EXTRACT PROVIDED start

Data Warehousing and Business Intelligence

5 March 2011

SSIS: Importing a File with Dynamic Columns

Filed under: SQL Server,SSIS — Vincent Rainardi @ 9:25 am
Tags: ,

One of the most difficult things to deal with in the ETL is importing a file with dynamic columns. The file does not have a set number of columns. The number of columns changes from time to time. For example, the file can have 5 columns, or 20 columns, or anything in between.

Below are some examples of such a file:

File1:
Col1,Col2,Col3t1,Col3t2,Col3t3
a,a,1,1,1
b,b,2,2,2
c,c,3,3,3

In the above example the number of columns for Column3 is 3. But it could be 4, 5, 6 or more, we don’t know.

Before we look at the ETL side, we need to look at the data modelling side first. What kind of target table should we create to host these files.

Data Modelling

Essentially there are 2 choices.

1. We could make it normalised like this:

Table1:
Col1,Col2,Col3Type,Col3Value
a,a,t1,1
b,b,t2,1
c,c,t3,1
a,a,t1,2
b,b,t2,2
c,c,t3,2
a,a,t1,3
b,b,t2,3
c,c,t3,3

In principle we design the structure so that we have a fixed number of columns. It doesn’t matter how many columns in the source file, we will always have 4 columns in the table.

The drawback of this design is when we query it. If we need to produce File1 from Table1, we would need to pivot the table like this:

select Col1, Col2, t1 as Col3t1, t2 as Col3t2, t3 as Col3t3
from
( select Col1, Col2, Col3Type, Col3Value
from Table3
) P1
pivot
( sum(Col3Value) for Col3Type in (t1, t2, t3)
) as P2

Output:
Col1,Col2,Col3t1,Col3t2,Col3t3
b,a,1,1,1
a,b,2,2,2
c,c,3,3,3

If we have 2 tables like that we need to join them together on the common column(s) and it becomes even trickier. If we are dealing with 1 million rows column, we risk a serious performance degradation. This might not be a problem for a data mart, but if it is for a transaction system where millisecond response time is expected, this design does not serve the purpose.

EXTRACT PROVIDED end
DATA PROVIDED start

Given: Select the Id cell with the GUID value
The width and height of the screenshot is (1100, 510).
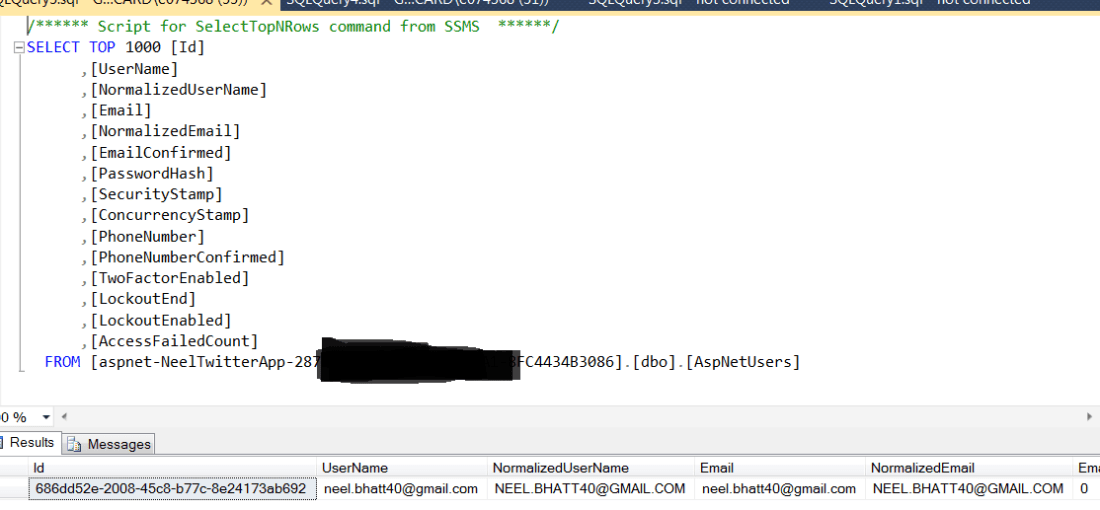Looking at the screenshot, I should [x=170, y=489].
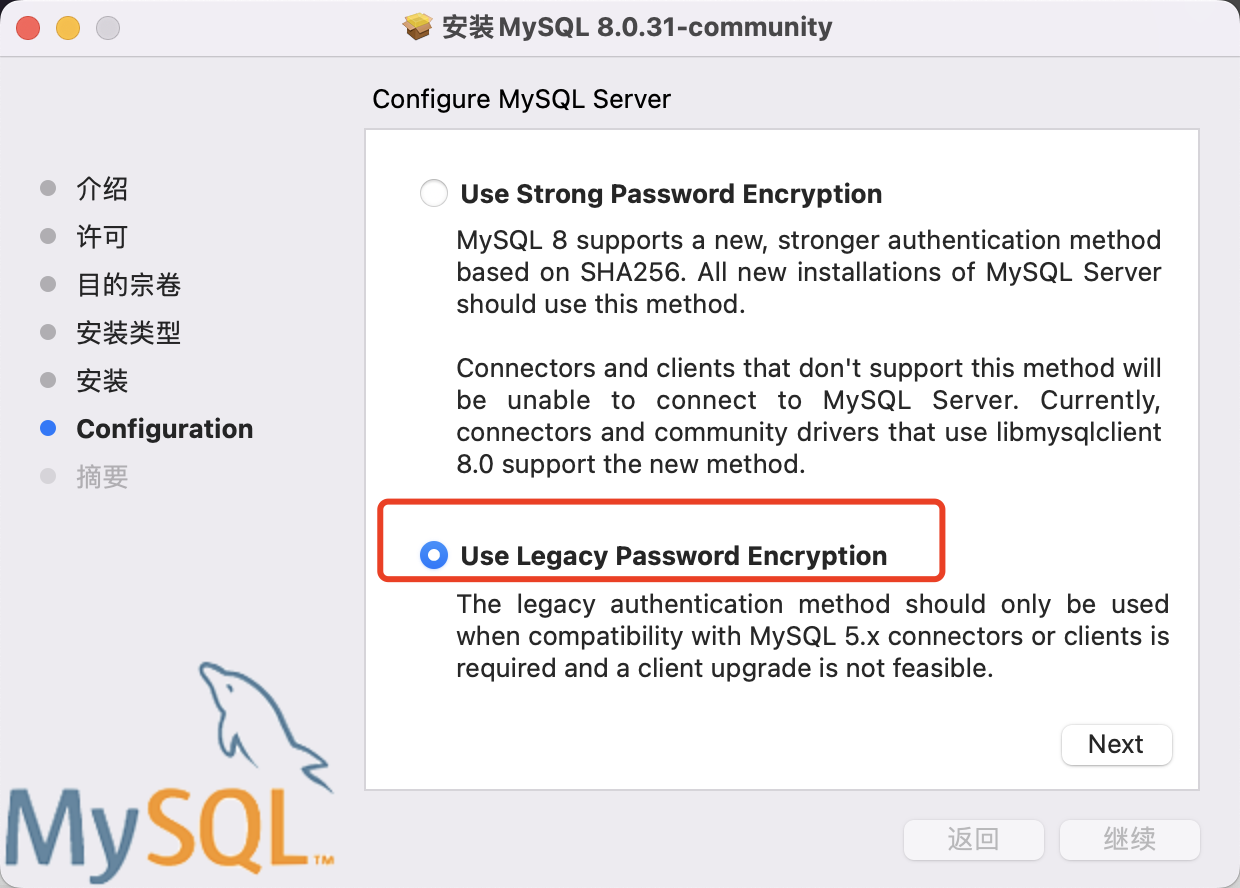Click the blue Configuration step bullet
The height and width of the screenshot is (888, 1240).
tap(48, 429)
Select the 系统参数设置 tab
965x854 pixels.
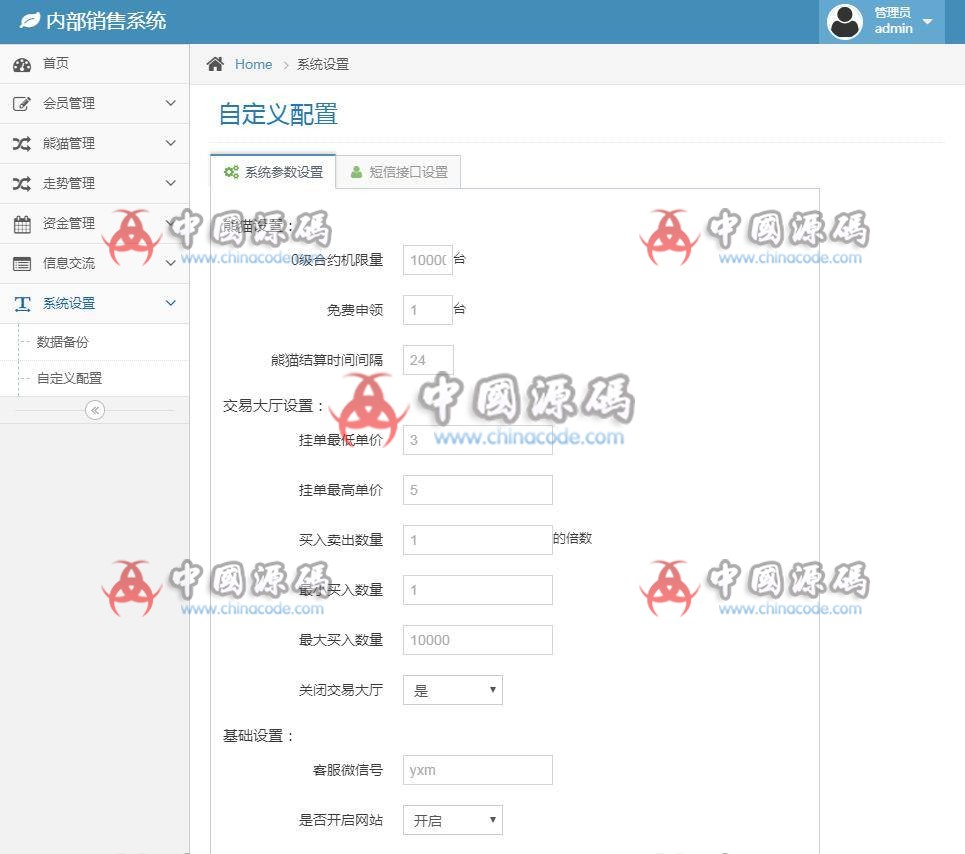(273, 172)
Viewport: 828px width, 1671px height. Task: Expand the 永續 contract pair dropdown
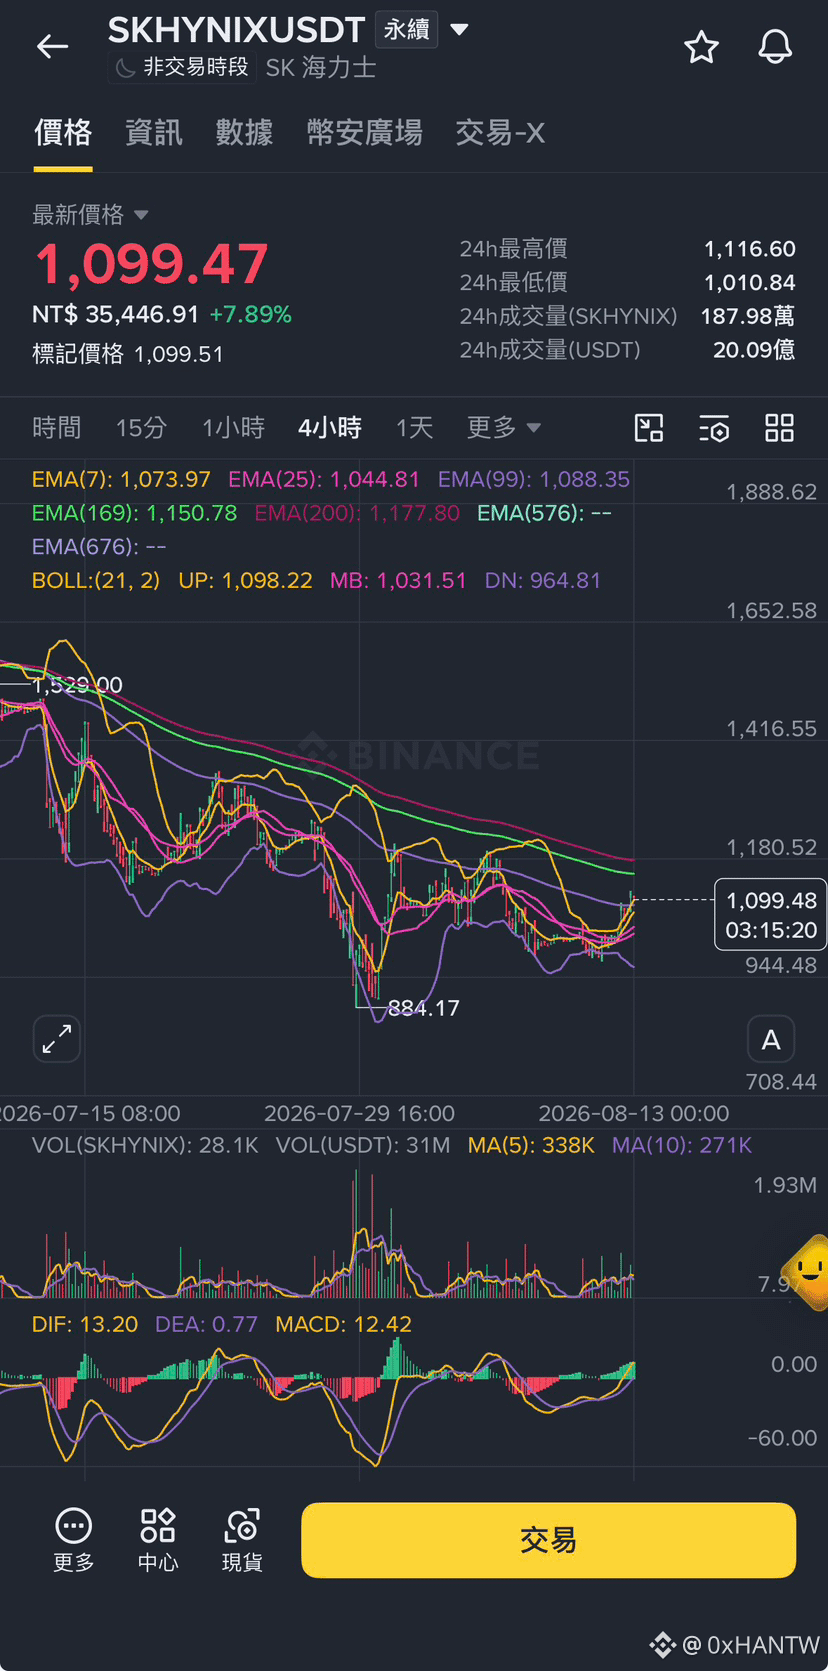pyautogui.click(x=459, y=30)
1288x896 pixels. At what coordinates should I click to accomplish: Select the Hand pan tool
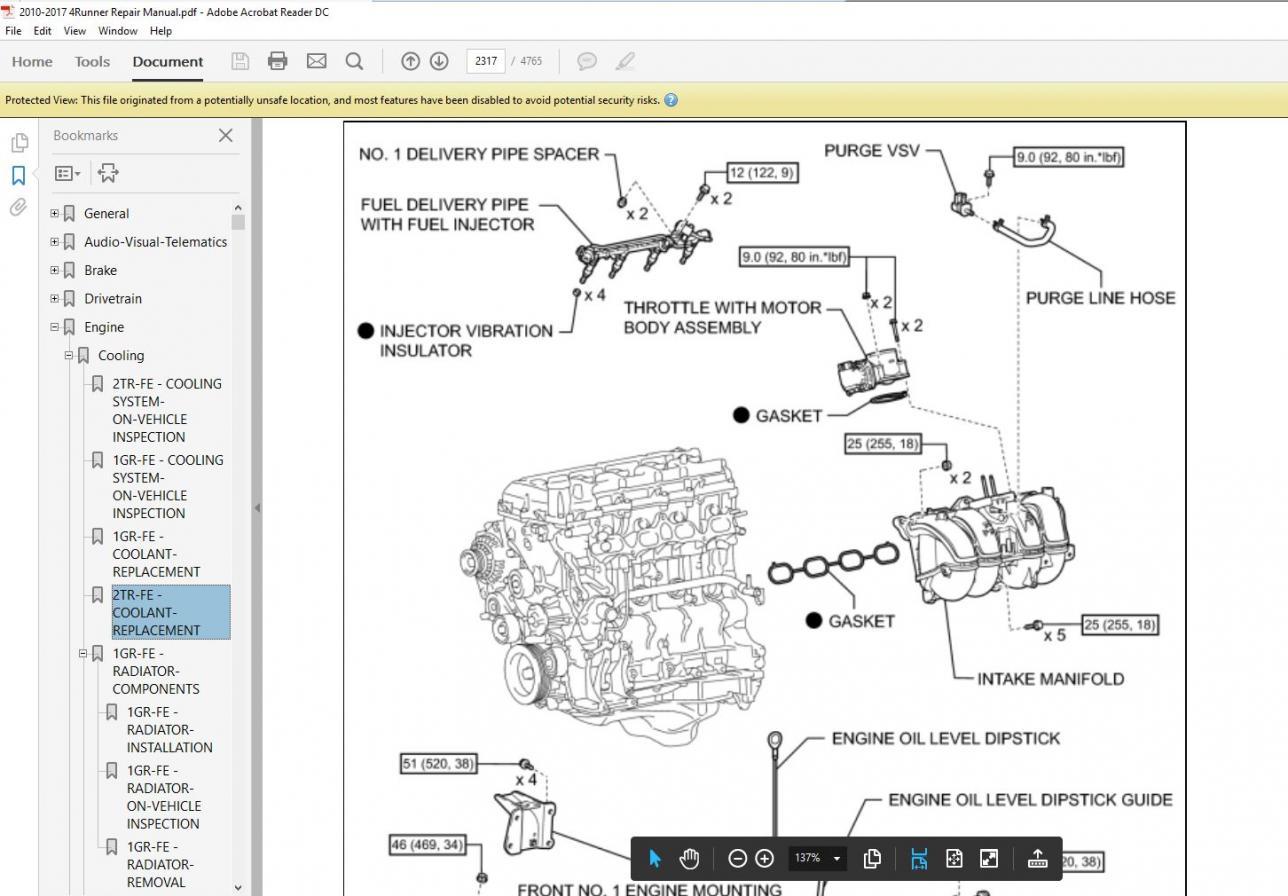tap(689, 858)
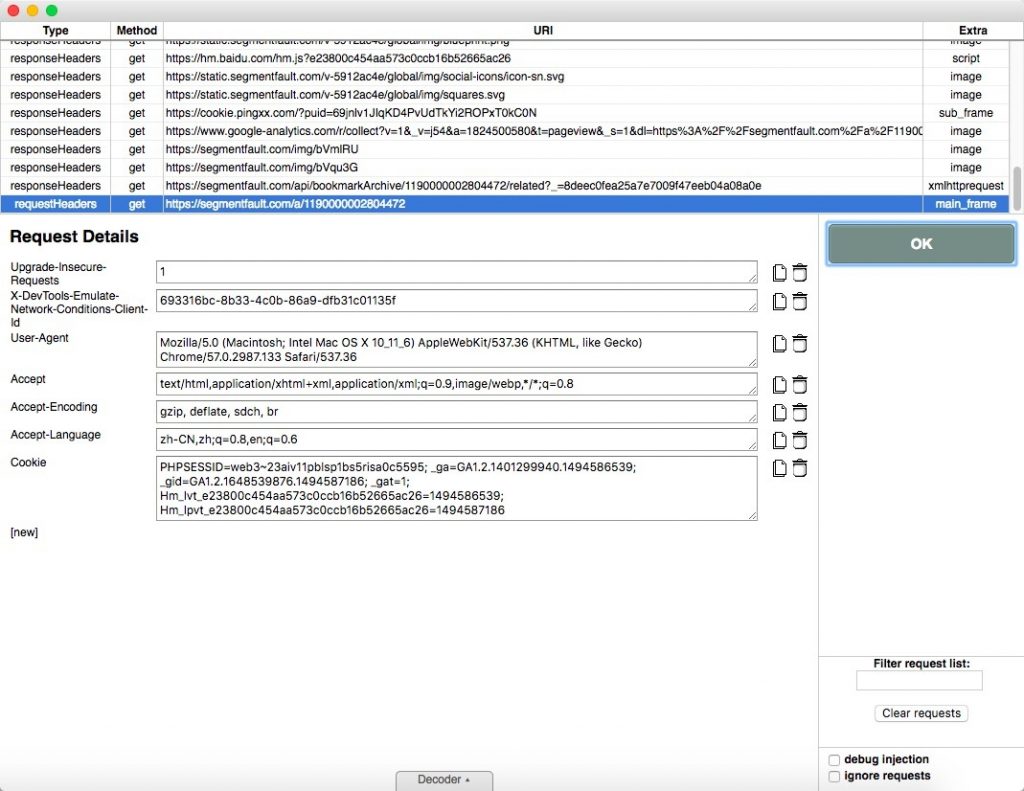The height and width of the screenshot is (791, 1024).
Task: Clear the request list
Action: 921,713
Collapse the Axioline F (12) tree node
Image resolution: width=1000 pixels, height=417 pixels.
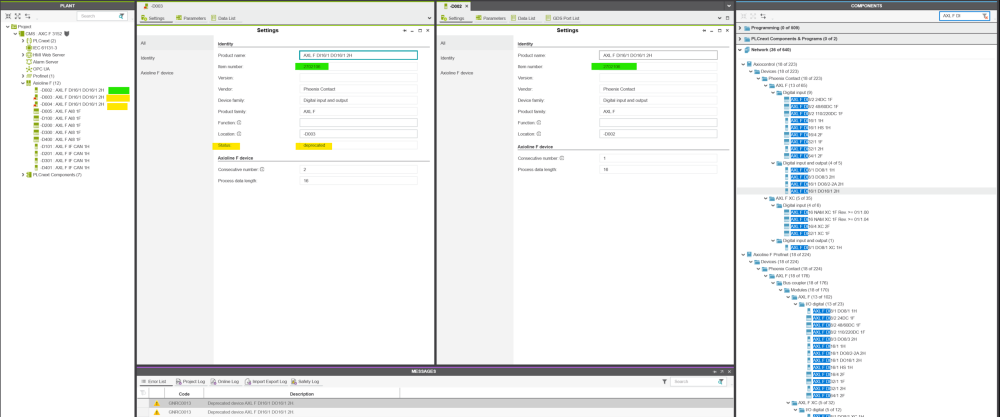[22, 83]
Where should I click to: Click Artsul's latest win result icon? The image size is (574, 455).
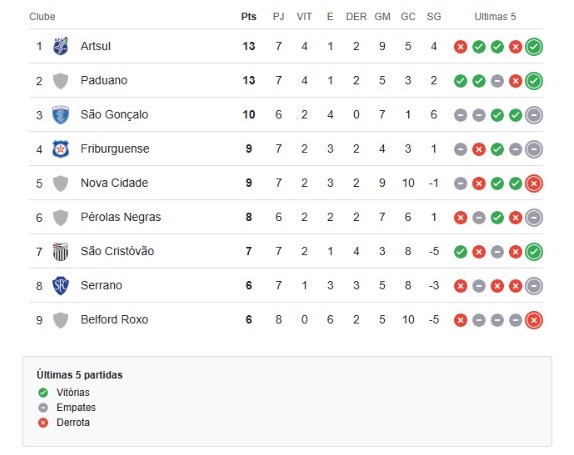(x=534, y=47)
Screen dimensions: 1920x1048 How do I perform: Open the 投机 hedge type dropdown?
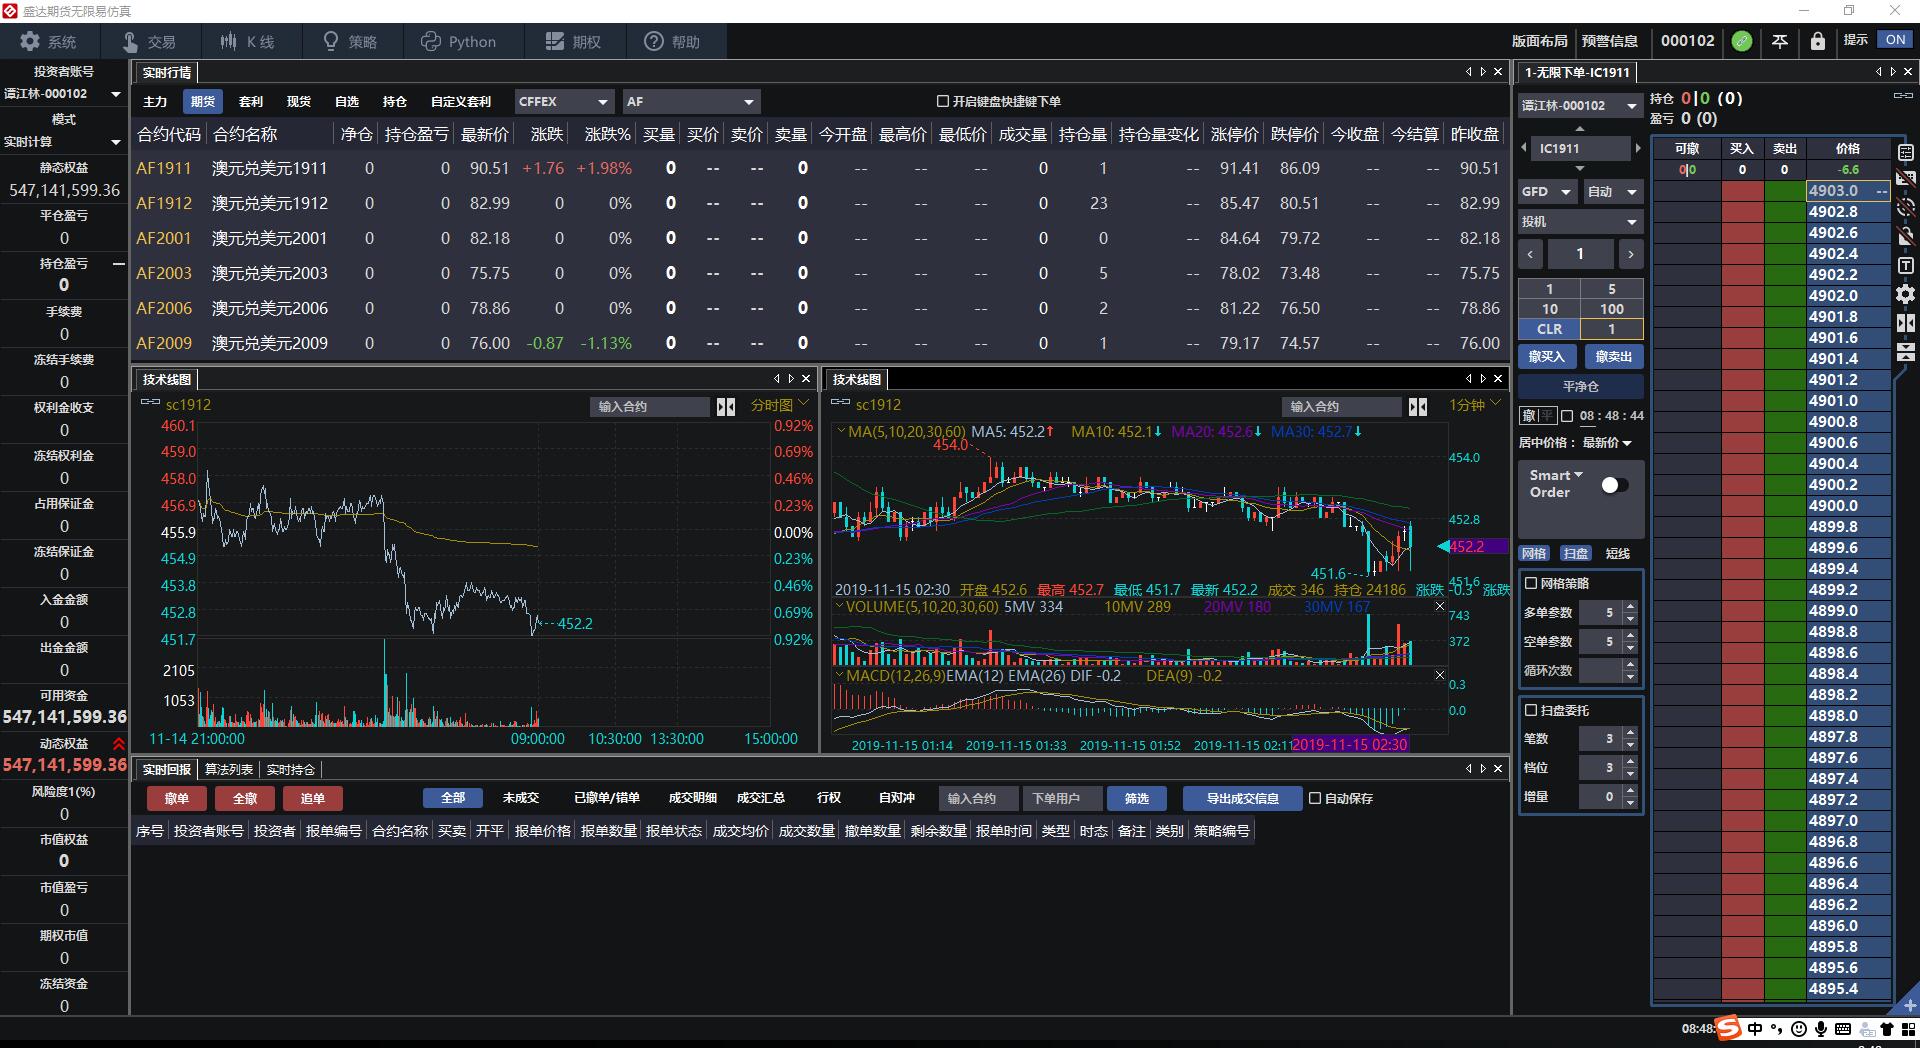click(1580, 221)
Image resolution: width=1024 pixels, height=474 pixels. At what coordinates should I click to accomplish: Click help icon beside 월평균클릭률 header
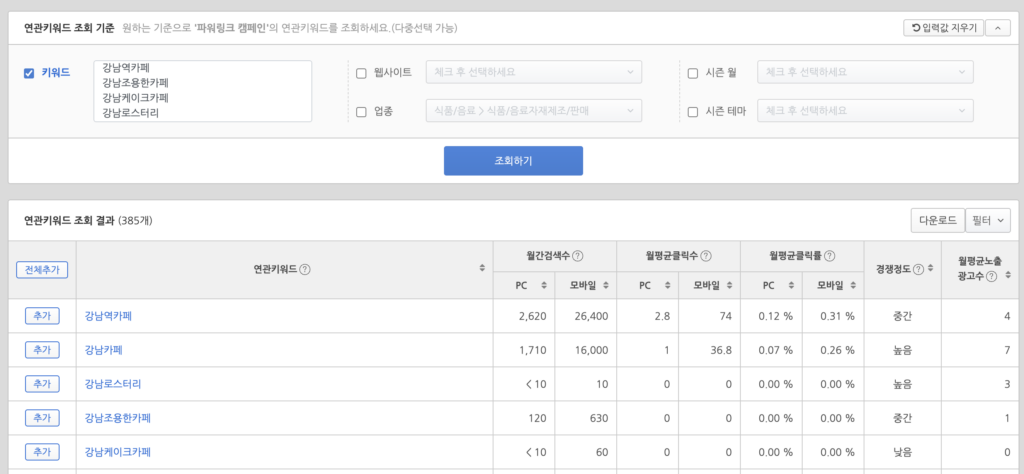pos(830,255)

DATA PROVIDED end

### [SET EXERCISE 1]
Using the SSIS post, answer these:
(a) What column counts does it give as examples of how much a file can vary?
(b) How many columns will the normalized table always have?
(c) For what kind of system does it say the normalized design does not serve the purpose?
### [SET EXERCISE 2]
According to the SSIS post, what is the drawback of the normalized design, and why is it a problem?
### [SET EXERCISE 3]
Repeat the SSIS post word for word, from "One of the most" to "host these files.".

### [EXERCISE ANSWER 1]
(a) A file can have 5 columns, 20 columns, or any number in between.
(b) 4 columns.
(c) A transaction system where millisecond response time is expected.

### [EXERCISE ANSWER 2]
The drawback appears when the table is queried: producing the original file layout means pivoting the table. If two such tables have to be joined on common columns, the work gets even trickier, and with a million rows it risks serious performance degradation.

### [EXERCISE ANSWER 3]
One of the most difficult things to deal with in the ETL is importing a file with dynamic columns. The file does not have a set number of columns. The number of columns changes from time to time. For example, the file can have 5 columns, or 20 columns, or anything in between.

Below are some examples of such a file:

File1:
Col1,Col2,Col3t1,Col3t2,Col3t3
a,a,1,1,1
b,b,2,2,2
c,c,3,3,3

In the above example the number of columns for Column3 is 3. But it could be 4, 5, 6 or more, we don’t know.

Before we look at the ETL side, we need to look at the data modelling side first. What kind of target table should we create to host these files.